Forse stiamo sbagliando tutto con l’autismo: serve una nuova definizione?
Medici e genitori chiedono di distinguere i casi più gravi di autismo: nasce la proposta di una nuova categoria, l’“autismo profondo”.

C’è chi non parla, chi ripete frasi in modo automatico, chi ha bisogno di assistenza continua. E poi ci sono persone che, pur rientrando nella stessa diagnosi di autismo, conducono una vita autonoma, lavorano e formano famiglie. È proprio da questa differenza che nasce un acceso dibattito nel mondo scientifico: l’attuale definizione di “disturbo dello spettro autistico” è ormai troppo ampia, e secondo molti rischia di confondere situazioni molto diverse.
A rilanciare la discussione è stata Alison Singer, madre di Jodie — una donna di 28 anni con una forma severa di autismo — e presidente dell’Autism Science Foundation. Insieme ad altri genitori e ricercatori, Singer propone di introdurre una categoria distinta, chiamata “autismo profondo”, per riconoscere chi presenta disabilità gravi e richiede assistenza costante.
Una definizione che è cambiata nel tempo
Negli anni Ottanta l’autismo era una diagnosi rara, riservata a bambini con difficoltà profonde nel linguaggio e nella socialità. Nel 1994 il manuale diagnostico DSM ampliò i criteri, includendo anche l’Asperger, cioè persone con buone capacità cognitive ma problemi relazionali. Nel 2013, poi, tutte le sottocategorie furono unificate sotto l’etichetta di “disturbo dello spettro autistico”, suddiviso solo per livelli di supporto. Questo allargamento ha fatto salire vertiginosamente le diagnosi: oggi, negli Stati Uniti, un bambino su 31 riceve una valutazione di autismo, contro uno su 150 nel 2000.
Gli esperti ritengono che la crescita non dipenda da un vero aumento dei casi, ma dal cambiamento dei criteri diagnostici. Tuttavia, questa “inclusione allargata” ha avuto anche un effetto collaterale: la ricerca dedicata ai soggetti più gravi si è ridotta, mentre le risorse si sono orientate verso le forme ad alto funzionamento.

▶ [Materiale fornito]
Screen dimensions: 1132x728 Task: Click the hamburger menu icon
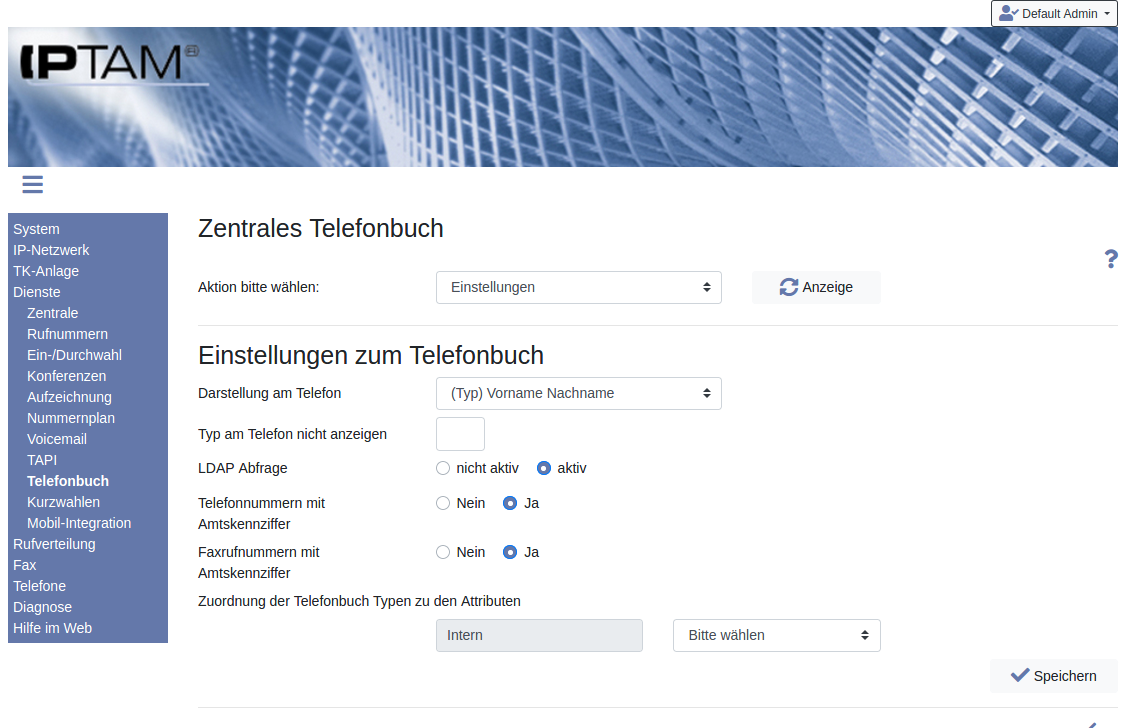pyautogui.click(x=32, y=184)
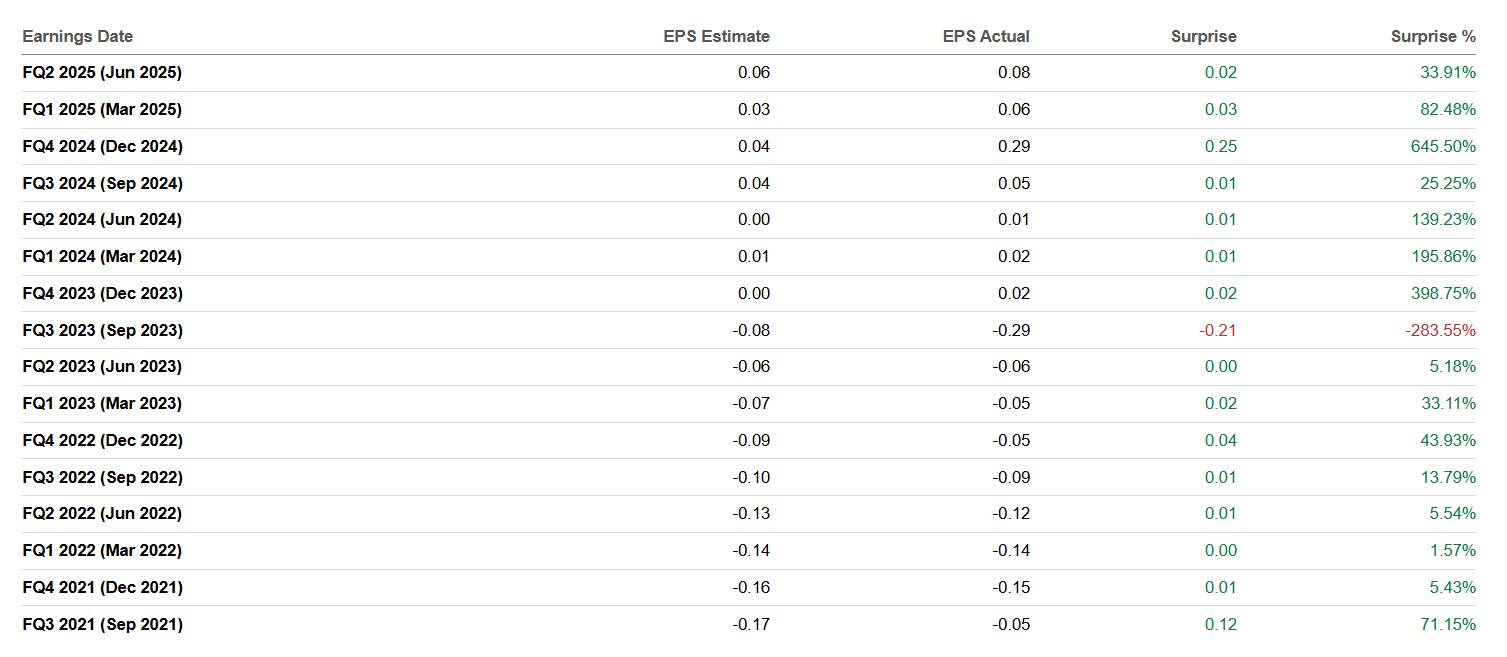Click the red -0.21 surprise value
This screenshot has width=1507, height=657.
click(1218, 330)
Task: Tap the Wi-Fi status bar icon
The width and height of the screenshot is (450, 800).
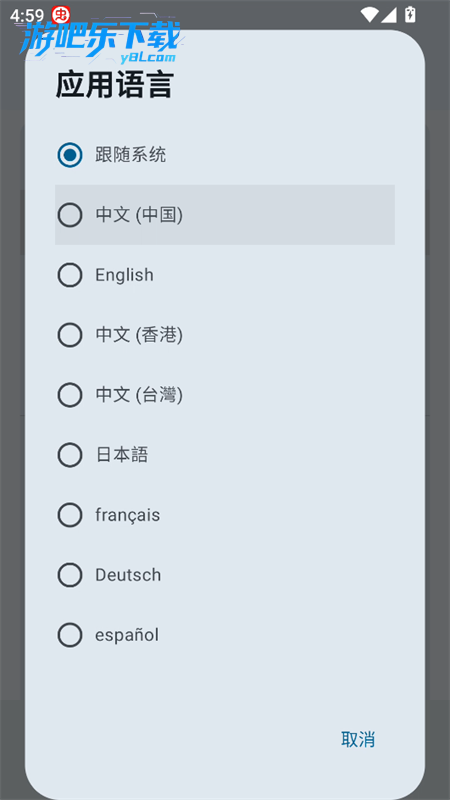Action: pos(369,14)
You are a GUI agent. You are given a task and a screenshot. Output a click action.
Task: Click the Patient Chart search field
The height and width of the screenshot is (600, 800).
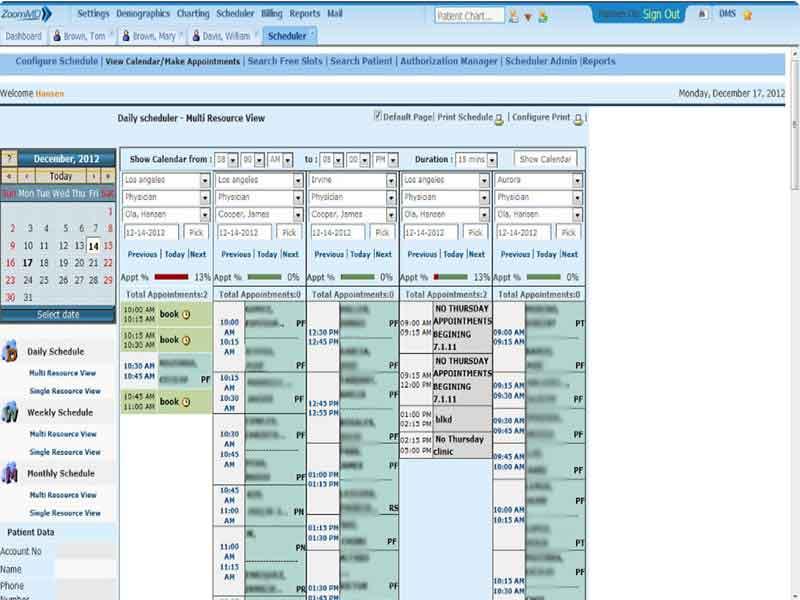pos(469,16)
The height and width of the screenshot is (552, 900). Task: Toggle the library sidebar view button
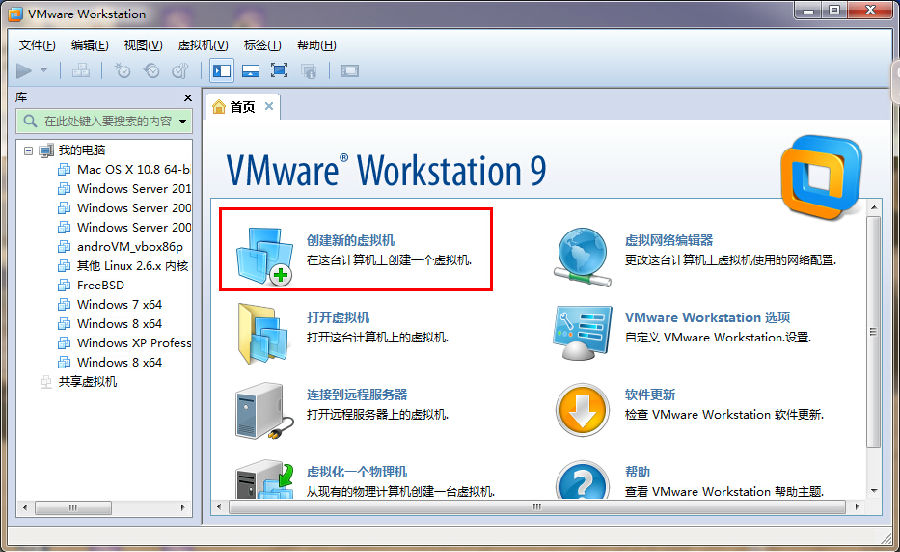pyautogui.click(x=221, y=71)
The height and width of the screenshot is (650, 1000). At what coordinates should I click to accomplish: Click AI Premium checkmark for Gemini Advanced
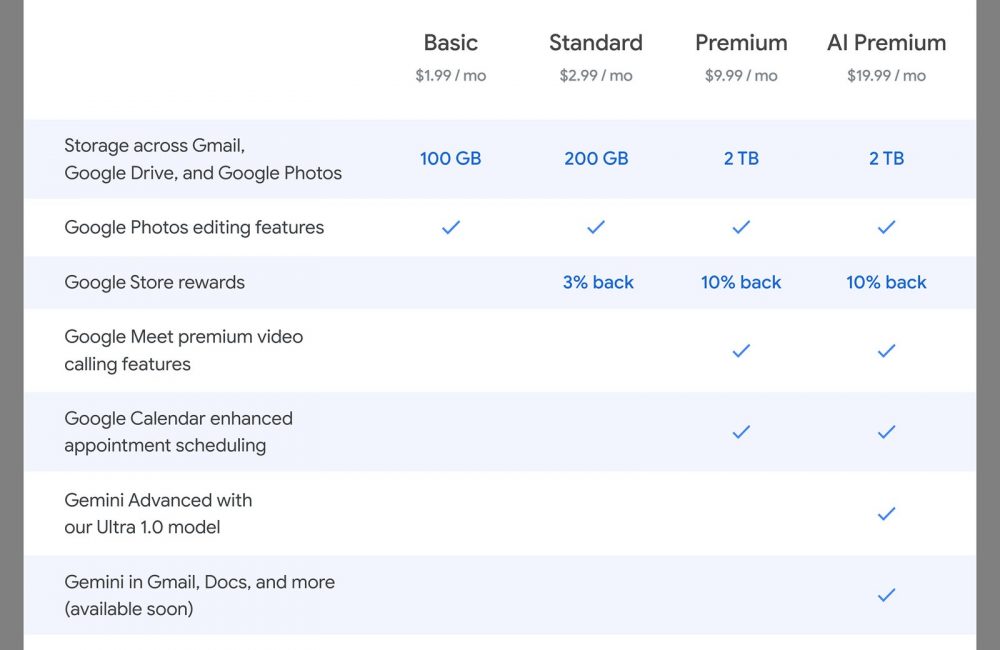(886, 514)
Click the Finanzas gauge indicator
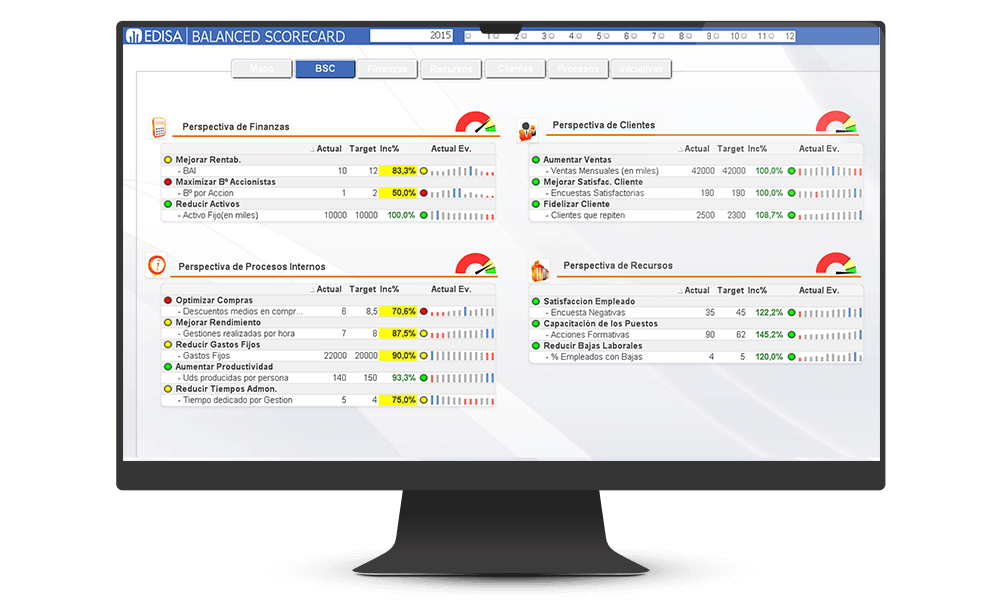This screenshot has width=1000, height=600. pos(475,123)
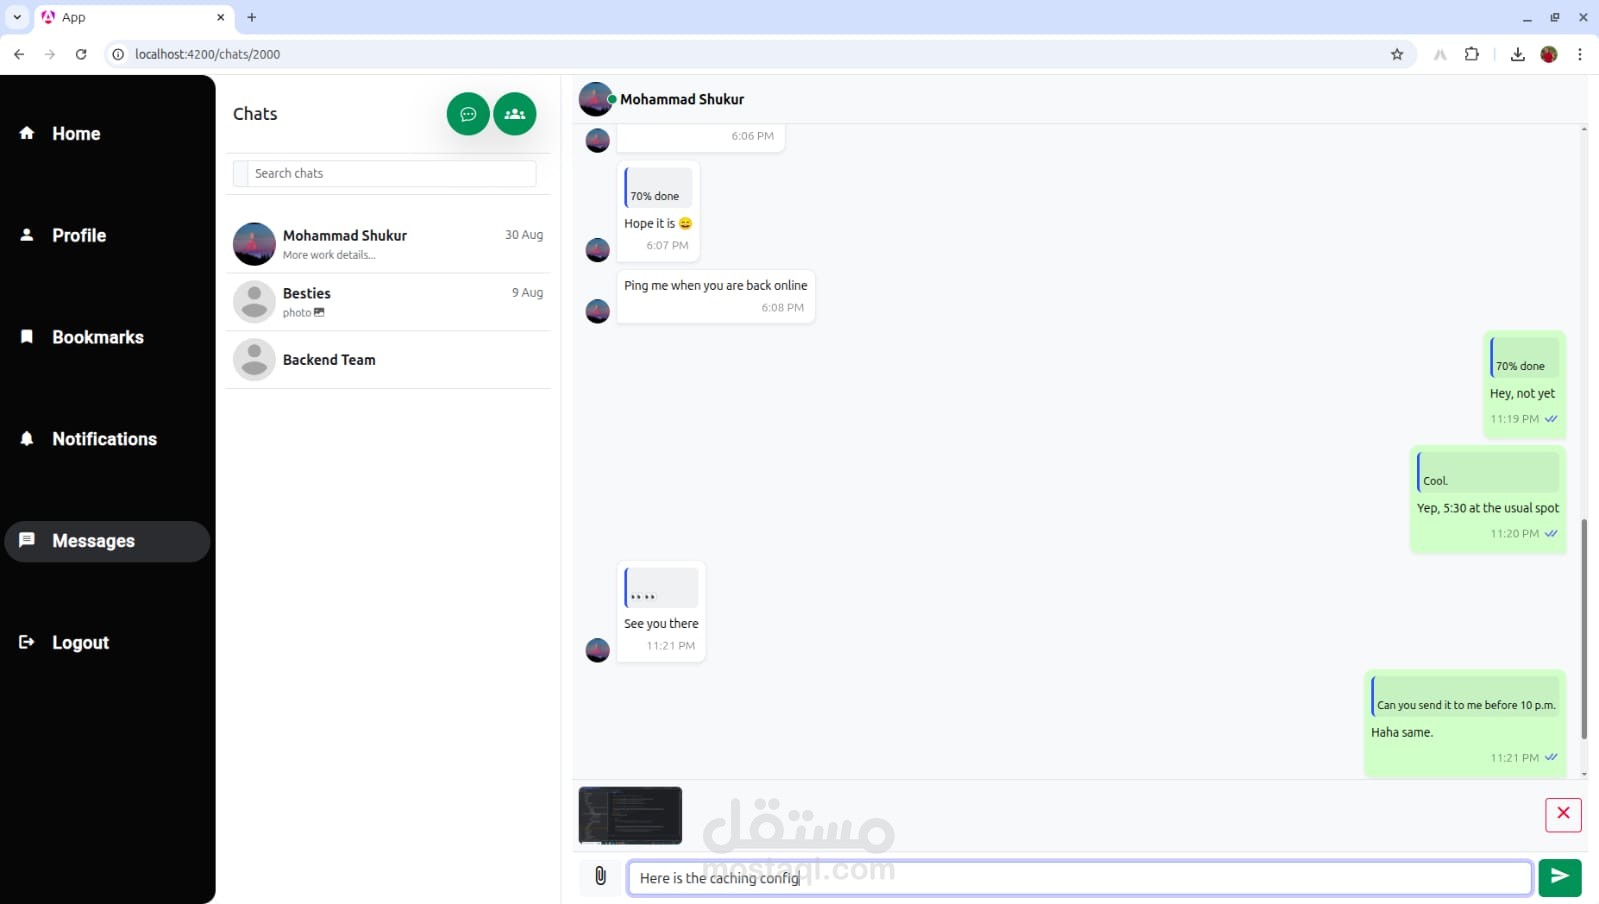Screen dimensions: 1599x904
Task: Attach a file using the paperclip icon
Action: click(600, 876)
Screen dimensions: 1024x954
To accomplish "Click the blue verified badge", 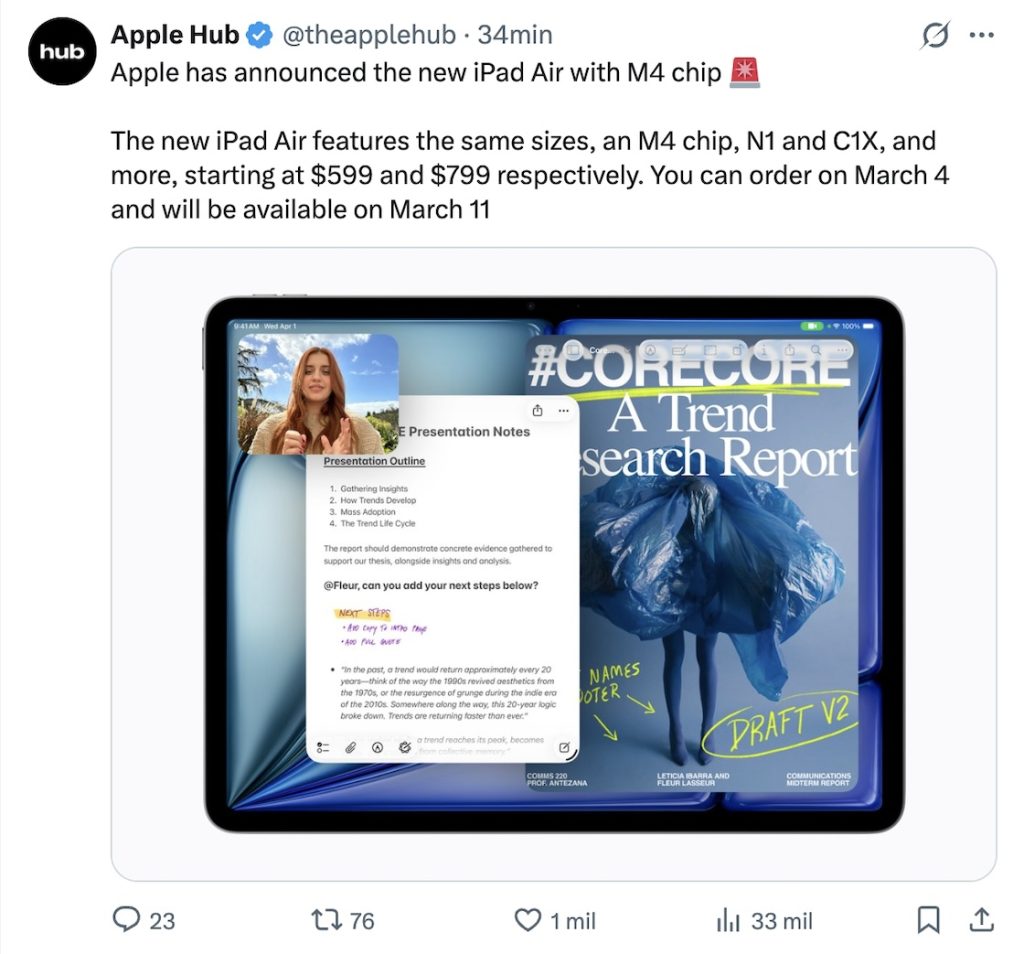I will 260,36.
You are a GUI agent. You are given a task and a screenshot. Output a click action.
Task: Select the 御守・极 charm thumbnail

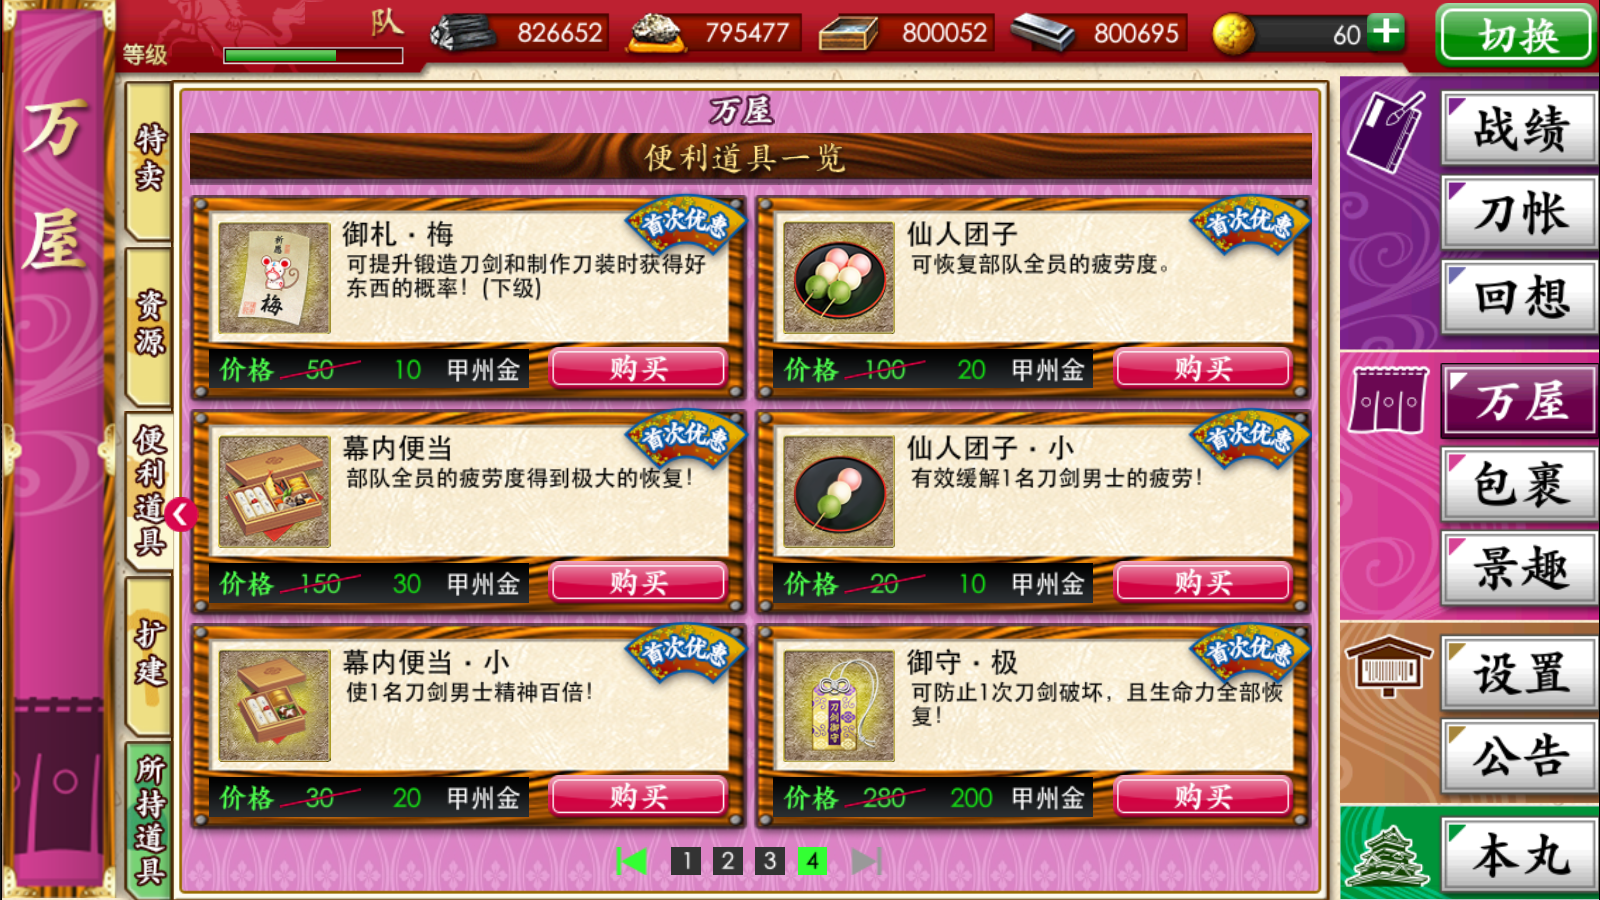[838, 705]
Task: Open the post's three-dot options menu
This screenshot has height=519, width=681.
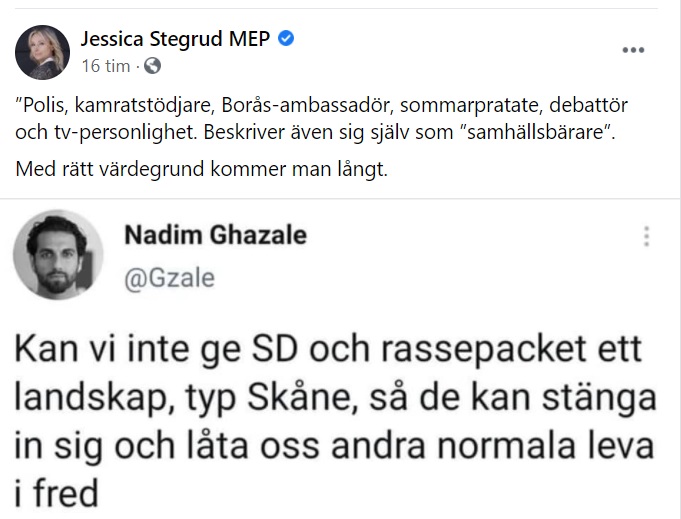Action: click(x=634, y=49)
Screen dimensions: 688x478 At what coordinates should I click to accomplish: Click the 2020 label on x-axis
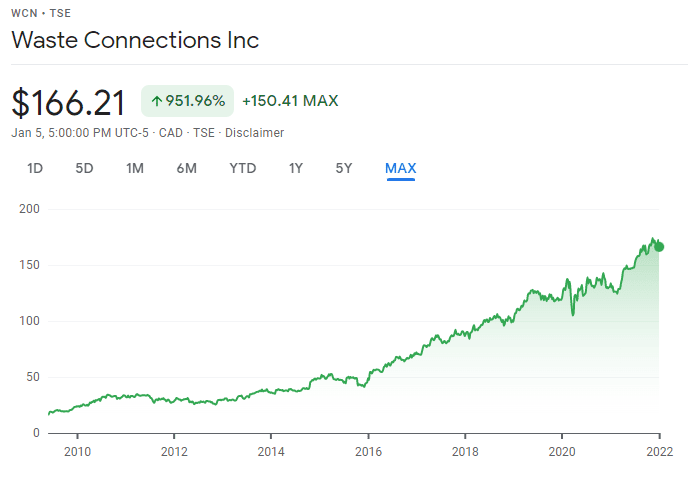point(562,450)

▶ [Dettagli dell'esercizio] Aggiorna il passo dell'articolo sull'autismo compreso tra "C’è chi non" e "situazioni molto diverse.", estremi inclusi, riscrivendolo con "vivace dibattito" al posto di "acceso dibattito".

▶ [Risposta all'esercizio]
C’è chi non parla, chi ripete frasi in modo automatico, chi ha bisogno di assistenza continua. E poi ci sono persone che, pur rientrando nella stessa diagnosi di autismo, conducono una vita autonoma, lavorano e formano famiglie. È proprio da questa differenza che nasce un vivace dibattito nel mondo scientifico: l’attuale definizione di “disturbo dello spettro autistico” è ormai troppo ampia, e secondo molti rischia di confondere situazioni molto diverse.